Cefprozil is an orally active
cephalosporin which has demonstrated activity against a wide range of organisms in vitro. It is particularly active against the Gram-positive organisms Streptococcus pyogenes, pneumoniae and agalactiae and against
methicillin-susceptible Staphylococcus aureus. Strains of methicillin-resistant S. aureus are not susceptible to
cefprozil.
Cefprozil is also moderately active against Haemophilus influenzae, Moraxella catarrhalis, Neisseria gonorrhoeae, many Enterobacteriaceae and certain anaerobic organisms, and is relatively stable to hydrolysis by a number of
beta-lactamases. In comparative trials, the clinical and bacteriological efficacy of
cefprozil 500mg or 20 mg/kg administered once or twice daily has been comparable with multiple daily dosage regimens of
erythromycin in patients with
tonsillitis or
pharyngitis, with
cefaclor and
amoxicillin/
clavulanate in lower
respiratory tract infections, with
amoxicillin/
clavulanate and
erythromycin in skin and skin-structure
infections and with
cefaclor in acute uncomplicated
urinary tract infections. The clinical efficacy of
cefprozil is similar to that of
cefaclor in patients with
tonsillitis or
pharyngitis but the bacteriological efficacy of
cefprozil is significantly greater than that of
cefaclor.
Cefprozil is clinically more effective than
cefuroxime axetil in the treatment of lower
respiratory tract infections and demonstrated greater efficacy than
cefaclor in one of 2 comparative studies when administered twice daily in patients with skin and skin-structure
infections. In children with acute
otitis media,
cefprozil 15 mg/kg twice daily was as effective as
cefaclor or
amoxicillin/
clavulanate 13.3 mg/kg 3 times daily and was as effective as
cefixime 8 mg/kg once daily.

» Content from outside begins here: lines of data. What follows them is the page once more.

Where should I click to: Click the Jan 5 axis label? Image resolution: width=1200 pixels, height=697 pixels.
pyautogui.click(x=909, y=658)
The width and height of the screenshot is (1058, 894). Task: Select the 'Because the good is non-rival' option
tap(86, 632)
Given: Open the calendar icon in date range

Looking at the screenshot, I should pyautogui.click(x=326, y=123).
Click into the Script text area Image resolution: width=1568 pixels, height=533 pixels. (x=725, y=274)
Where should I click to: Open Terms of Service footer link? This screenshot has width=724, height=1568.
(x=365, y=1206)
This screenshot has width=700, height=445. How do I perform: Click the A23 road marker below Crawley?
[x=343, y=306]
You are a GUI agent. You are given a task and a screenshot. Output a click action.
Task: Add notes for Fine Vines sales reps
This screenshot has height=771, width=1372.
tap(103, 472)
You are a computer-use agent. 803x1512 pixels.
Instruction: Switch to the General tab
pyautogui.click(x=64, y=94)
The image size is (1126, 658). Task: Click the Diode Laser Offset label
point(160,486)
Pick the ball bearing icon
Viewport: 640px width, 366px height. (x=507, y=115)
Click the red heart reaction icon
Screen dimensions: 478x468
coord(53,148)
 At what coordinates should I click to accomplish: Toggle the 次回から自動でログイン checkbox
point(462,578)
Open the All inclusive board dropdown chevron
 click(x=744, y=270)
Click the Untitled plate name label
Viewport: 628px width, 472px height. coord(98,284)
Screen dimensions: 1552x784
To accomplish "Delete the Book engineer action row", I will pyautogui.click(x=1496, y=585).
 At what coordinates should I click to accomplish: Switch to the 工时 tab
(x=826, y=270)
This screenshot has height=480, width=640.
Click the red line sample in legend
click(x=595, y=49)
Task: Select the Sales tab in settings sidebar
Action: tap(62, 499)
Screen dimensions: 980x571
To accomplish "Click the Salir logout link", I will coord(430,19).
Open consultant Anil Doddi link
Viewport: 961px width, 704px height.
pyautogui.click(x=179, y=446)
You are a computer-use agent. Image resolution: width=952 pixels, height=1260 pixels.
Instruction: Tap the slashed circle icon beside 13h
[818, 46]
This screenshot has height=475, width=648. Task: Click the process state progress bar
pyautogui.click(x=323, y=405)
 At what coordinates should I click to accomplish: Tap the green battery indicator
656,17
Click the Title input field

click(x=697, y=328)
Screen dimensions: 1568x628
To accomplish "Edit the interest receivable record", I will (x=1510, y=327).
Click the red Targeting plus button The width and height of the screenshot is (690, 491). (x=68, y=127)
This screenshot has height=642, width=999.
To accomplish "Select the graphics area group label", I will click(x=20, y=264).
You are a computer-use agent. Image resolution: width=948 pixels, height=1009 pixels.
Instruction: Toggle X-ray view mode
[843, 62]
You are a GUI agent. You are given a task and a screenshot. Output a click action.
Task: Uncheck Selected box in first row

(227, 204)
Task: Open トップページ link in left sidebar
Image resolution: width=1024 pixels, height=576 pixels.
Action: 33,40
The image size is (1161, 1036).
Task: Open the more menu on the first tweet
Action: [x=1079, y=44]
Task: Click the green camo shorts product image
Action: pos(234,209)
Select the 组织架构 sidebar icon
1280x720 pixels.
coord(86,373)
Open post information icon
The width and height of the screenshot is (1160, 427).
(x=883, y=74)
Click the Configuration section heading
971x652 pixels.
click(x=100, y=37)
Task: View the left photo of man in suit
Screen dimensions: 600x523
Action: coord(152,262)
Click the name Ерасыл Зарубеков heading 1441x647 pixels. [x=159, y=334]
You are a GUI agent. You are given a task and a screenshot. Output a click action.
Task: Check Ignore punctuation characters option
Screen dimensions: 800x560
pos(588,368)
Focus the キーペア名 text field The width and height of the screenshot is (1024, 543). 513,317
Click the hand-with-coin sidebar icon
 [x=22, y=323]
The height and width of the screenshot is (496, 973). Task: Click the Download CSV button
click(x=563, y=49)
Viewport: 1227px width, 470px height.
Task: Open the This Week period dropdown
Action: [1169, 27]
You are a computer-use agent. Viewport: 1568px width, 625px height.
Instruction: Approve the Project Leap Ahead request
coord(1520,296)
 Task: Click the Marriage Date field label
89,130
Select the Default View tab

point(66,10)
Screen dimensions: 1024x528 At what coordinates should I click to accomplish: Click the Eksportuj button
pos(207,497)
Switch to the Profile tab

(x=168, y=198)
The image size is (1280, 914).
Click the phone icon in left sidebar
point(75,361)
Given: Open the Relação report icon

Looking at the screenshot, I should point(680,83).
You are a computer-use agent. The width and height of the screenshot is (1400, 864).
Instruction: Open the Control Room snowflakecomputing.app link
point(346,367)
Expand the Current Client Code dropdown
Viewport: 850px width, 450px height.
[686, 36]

The most frequently reported adverse effects associated with
cefprozil, diarrhoea and
nausea, are usually mild to moderate in severity and discontinuation of treatment is rarely necessary. Thus,
cefprozil with its convenient administration regimen appears to be a suitable alternative to
cefaclor,
cefixime,
amoxicillin/
clavulanate or
erythromycin for the treatment of upper and lower
respiratory tract infections, skin and skin-structure
infections, and
otitis media in children. While
cefprozil has shown similar efficacy to
cefaclor in the treatment of uncomplicated
urinary tract infections, well-controlled clinical trials comparing its efficacy with that of
cotrimoxazole (trimethoprim+sulfamethoxazole) in this indication are required.